Among the 6 SDLs, the drug discovery SDL4 Molecules for Drug Discovery will be led by Prof. Cheryl Arrowsmith and will serve the University of Toronto and affiliated Hospitals, such as UHN.
Cheryl Arrowsmith
Professor of medical biophysics at the Temerty Faculty of Medicine; Senior scientist at the Princess Margaret Cancer Centre, University Health Network; Chief Scientist of the Toronto node of the Structural Genomics Consortium
“The CFREF funds will advance our self-driving lab (SDL) to tackle the early stages of drug discovery by taking an initial compound and developing it into a more drug-like molecule that modulates a protein of interest in a disease. This is a design-make-test cycle that is currently done in a very iterative, slow manner. The Acceleration Consortium approach can speed the process up to try to get to the biologically active reagent much more quickly.
It has broad implications in a whole number of areas. Our SDL will complement another self-driving lab that is making engineered tissues that mimic human tissue or a disease state like a tumour – allowing one to test drugs or early-stage compounds in disease-relevant assays.
The self-driving lab concept condenses the time it takes to get to the answer you need – and does so more efficiently.”
This funding represents a significant investment in Canadian research and underscores the potential of SDLs to transform the field of drug discovery. SGC is glad to be part of this tremendous effort by sharing resources and expertise and more cohesively pursuing our joint research objectives through an open science, collaborative approach.
Read more on how CFREF will impact research at the University of Toronto and affiliated organizations.

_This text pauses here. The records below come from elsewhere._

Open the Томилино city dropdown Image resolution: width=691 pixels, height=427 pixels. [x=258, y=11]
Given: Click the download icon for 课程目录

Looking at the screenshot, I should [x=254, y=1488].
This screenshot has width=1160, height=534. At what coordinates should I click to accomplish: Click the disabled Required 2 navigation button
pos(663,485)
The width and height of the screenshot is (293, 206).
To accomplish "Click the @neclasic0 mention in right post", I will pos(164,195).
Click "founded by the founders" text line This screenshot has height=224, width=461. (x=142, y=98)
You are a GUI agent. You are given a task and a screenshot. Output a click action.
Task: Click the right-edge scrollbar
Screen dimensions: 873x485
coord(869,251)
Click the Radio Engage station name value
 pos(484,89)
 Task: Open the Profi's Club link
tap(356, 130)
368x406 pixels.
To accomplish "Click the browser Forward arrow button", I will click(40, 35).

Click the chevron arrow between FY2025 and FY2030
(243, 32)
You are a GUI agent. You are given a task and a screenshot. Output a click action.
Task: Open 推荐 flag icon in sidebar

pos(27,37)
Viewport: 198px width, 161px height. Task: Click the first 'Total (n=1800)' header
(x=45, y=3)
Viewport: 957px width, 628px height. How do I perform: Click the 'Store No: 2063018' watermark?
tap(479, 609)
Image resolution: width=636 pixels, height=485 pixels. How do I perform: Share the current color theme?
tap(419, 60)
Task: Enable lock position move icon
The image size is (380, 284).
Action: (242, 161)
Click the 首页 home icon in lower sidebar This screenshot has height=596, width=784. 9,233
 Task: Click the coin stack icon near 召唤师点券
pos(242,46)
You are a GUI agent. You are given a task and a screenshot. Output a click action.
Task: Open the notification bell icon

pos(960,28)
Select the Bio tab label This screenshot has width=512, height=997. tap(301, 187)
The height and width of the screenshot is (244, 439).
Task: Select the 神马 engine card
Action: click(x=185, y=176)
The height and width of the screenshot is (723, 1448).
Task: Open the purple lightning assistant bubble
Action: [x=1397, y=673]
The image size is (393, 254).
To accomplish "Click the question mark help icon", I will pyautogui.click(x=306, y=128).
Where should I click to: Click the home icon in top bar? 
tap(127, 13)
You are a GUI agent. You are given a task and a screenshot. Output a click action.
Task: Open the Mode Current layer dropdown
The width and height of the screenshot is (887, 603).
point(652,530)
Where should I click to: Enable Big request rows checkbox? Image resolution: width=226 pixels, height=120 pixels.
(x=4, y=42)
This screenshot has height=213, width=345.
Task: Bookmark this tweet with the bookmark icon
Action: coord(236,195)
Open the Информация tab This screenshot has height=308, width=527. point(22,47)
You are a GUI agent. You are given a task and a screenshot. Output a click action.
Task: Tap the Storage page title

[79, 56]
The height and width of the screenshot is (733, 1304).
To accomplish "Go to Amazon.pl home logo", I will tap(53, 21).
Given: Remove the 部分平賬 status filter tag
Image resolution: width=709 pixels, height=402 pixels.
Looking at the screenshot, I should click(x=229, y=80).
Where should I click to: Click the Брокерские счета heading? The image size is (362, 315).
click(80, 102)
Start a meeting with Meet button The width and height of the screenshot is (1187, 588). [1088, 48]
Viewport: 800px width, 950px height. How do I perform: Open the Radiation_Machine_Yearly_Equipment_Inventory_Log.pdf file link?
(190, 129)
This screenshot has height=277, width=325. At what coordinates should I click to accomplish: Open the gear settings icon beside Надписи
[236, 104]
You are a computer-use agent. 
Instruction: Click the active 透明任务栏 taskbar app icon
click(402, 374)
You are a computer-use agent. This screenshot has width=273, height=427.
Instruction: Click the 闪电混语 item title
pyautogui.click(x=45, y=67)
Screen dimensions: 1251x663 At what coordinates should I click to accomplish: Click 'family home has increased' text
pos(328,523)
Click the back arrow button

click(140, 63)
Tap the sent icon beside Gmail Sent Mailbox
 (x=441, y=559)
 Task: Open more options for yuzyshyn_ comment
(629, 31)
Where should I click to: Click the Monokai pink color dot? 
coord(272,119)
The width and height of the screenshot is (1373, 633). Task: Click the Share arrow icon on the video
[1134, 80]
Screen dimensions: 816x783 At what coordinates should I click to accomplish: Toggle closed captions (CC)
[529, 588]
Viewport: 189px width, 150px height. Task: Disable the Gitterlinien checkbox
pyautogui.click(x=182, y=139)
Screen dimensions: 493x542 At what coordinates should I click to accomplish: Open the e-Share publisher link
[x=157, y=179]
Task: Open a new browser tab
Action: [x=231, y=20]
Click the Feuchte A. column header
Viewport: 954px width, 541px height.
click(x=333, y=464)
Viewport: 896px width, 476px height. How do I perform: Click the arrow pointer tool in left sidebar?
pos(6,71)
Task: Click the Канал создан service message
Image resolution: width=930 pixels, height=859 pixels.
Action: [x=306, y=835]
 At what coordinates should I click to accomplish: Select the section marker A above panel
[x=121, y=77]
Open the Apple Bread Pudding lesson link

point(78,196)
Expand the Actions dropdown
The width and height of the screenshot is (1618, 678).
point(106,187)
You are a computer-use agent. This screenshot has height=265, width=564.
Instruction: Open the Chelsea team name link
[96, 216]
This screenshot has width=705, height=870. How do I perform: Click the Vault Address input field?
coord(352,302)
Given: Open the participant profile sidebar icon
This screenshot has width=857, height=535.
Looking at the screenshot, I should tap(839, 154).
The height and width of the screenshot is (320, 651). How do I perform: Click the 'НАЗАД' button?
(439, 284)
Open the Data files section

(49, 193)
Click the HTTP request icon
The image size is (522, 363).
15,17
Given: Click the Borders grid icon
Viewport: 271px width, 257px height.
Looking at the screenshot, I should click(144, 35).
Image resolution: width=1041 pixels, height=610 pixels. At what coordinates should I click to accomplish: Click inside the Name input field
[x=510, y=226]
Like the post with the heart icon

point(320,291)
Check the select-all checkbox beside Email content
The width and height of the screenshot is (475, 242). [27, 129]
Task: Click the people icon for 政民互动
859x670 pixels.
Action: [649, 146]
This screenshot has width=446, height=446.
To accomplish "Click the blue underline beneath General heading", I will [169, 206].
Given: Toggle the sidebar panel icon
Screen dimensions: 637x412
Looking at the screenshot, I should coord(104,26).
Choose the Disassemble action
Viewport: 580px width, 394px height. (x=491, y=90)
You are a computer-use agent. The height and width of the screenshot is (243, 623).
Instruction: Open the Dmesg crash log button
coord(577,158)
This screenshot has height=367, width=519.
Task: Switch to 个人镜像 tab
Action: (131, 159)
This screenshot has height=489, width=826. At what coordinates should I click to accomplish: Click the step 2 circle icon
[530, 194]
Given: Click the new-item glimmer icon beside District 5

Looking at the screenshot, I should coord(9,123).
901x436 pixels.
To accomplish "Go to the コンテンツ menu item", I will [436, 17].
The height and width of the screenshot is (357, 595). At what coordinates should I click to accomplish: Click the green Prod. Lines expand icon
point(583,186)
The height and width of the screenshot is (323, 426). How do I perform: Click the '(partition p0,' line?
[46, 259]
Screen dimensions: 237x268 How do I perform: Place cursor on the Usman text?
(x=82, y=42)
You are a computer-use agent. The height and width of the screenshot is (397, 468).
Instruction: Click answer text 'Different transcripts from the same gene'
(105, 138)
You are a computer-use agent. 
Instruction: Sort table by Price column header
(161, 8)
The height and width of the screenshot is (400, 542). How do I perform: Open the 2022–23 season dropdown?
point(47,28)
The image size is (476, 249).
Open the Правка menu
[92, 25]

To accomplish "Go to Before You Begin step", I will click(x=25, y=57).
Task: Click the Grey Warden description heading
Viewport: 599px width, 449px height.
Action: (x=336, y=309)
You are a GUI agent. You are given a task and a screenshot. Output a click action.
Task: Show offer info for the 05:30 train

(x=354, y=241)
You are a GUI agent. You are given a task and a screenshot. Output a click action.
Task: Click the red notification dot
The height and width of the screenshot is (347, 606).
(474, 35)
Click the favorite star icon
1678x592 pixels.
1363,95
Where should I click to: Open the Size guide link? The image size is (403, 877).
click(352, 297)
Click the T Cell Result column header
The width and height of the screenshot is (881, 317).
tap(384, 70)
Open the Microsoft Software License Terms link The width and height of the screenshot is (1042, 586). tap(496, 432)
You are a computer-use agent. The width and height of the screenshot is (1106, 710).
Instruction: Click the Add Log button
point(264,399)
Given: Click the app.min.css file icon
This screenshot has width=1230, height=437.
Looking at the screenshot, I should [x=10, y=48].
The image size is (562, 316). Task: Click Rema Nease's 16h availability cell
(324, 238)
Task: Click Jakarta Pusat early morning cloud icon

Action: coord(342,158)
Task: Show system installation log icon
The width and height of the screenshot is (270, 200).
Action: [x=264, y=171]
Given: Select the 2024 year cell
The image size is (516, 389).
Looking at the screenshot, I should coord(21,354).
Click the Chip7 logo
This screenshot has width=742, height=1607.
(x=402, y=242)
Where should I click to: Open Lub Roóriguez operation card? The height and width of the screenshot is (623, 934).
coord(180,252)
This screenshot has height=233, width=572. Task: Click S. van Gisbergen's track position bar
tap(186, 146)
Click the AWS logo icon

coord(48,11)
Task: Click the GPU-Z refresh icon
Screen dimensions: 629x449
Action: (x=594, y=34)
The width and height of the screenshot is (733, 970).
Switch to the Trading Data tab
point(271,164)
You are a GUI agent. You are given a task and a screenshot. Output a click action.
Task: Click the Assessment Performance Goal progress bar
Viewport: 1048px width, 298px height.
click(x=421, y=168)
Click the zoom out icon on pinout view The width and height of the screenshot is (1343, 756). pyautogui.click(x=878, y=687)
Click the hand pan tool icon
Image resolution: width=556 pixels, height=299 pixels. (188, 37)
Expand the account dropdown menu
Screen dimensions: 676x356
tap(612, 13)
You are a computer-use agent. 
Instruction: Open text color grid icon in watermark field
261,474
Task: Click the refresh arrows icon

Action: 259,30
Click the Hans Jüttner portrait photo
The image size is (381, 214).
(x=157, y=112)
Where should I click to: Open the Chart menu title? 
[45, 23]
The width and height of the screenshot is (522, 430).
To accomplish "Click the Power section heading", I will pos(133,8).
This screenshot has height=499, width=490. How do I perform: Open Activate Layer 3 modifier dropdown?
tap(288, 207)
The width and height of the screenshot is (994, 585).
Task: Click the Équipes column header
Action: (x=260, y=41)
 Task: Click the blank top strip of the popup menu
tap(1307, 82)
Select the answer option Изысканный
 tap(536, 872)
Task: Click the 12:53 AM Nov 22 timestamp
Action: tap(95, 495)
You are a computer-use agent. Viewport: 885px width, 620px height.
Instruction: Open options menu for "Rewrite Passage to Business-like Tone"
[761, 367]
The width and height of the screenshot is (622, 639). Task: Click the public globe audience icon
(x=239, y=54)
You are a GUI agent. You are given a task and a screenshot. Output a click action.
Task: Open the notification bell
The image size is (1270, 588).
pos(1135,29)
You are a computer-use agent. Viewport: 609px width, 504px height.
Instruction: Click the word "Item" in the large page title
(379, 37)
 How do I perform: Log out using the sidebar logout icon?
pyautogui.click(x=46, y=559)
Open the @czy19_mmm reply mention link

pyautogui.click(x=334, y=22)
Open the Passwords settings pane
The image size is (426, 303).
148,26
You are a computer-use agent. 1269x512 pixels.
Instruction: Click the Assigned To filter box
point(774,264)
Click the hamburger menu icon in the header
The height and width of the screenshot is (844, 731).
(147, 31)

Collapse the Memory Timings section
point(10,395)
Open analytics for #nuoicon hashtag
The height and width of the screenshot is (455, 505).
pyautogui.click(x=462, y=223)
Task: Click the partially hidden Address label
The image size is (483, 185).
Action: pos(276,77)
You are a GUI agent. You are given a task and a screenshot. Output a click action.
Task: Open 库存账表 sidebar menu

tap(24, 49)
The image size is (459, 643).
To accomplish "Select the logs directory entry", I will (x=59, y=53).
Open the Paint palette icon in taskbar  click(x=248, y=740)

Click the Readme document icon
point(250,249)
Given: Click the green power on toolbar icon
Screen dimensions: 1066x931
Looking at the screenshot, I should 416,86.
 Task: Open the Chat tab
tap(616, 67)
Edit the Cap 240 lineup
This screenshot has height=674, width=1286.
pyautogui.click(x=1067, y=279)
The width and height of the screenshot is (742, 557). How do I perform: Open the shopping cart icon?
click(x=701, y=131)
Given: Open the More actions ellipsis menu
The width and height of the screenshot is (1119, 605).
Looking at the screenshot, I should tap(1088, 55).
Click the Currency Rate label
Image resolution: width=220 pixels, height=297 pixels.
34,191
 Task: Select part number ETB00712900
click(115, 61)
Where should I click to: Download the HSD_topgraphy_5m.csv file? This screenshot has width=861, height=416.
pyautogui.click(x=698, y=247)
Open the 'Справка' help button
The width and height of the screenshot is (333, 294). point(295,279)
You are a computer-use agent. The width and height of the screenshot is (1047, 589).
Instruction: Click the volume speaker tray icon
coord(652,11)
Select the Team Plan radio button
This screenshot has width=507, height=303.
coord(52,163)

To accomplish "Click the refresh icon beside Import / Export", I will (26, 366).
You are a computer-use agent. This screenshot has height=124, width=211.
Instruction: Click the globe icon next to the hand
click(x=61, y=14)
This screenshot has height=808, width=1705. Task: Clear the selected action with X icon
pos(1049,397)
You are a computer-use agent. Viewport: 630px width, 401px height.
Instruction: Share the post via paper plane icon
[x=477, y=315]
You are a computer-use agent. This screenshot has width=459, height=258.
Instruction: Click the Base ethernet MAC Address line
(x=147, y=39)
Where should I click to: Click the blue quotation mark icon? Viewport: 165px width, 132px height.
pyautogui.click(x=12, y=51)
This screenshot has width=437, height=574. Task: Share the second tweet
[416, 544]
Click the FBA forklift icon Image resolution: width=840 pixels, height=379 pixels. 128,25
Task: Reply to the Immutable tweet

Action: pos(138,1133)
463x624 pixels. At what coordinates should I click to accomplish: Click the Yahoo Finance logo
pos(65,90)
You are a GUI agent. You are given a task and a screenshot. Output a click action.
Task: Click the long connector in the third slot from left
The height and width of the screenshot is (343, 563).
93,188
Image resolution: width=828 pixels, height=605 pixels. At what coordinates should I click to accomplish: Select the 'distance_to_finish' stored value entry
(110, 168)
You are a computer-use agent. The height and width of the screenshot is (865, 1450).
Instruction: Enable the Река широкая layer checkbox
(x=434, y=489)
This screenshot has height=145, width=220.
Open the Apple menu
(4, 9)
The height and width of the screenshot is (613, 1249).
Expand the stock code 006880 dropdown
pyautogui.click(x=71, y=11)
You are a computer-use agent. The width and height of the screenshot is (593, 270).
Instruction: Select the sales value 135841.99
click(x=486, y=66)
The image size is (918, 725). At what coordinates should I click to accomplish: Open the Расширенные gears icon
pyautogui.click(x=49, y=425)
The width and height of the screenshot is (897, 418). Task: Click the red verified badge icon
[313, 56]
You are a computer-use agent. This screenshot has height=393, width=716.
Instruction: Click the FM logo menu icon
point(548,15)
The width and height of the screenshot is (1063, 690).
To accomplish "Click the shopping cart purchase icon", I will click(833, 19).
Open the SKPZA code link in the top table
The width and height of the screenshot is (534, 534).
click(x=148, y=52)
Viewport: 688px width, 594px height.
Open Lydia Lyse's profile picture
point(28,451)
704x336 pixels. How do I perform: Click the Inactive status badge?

About Structural Genomics Consortium
The Structural Genomics Consortium is a global public-private partnership dedicated to open science. It seeks to accelerate drug discovery by fostering collaboration among a large network of scientists in academia and industry and making all research outputs openly available to the scientific community. The current SGC research sites are in Canada, Germany, Sweden, the United Kingdom, and the United States.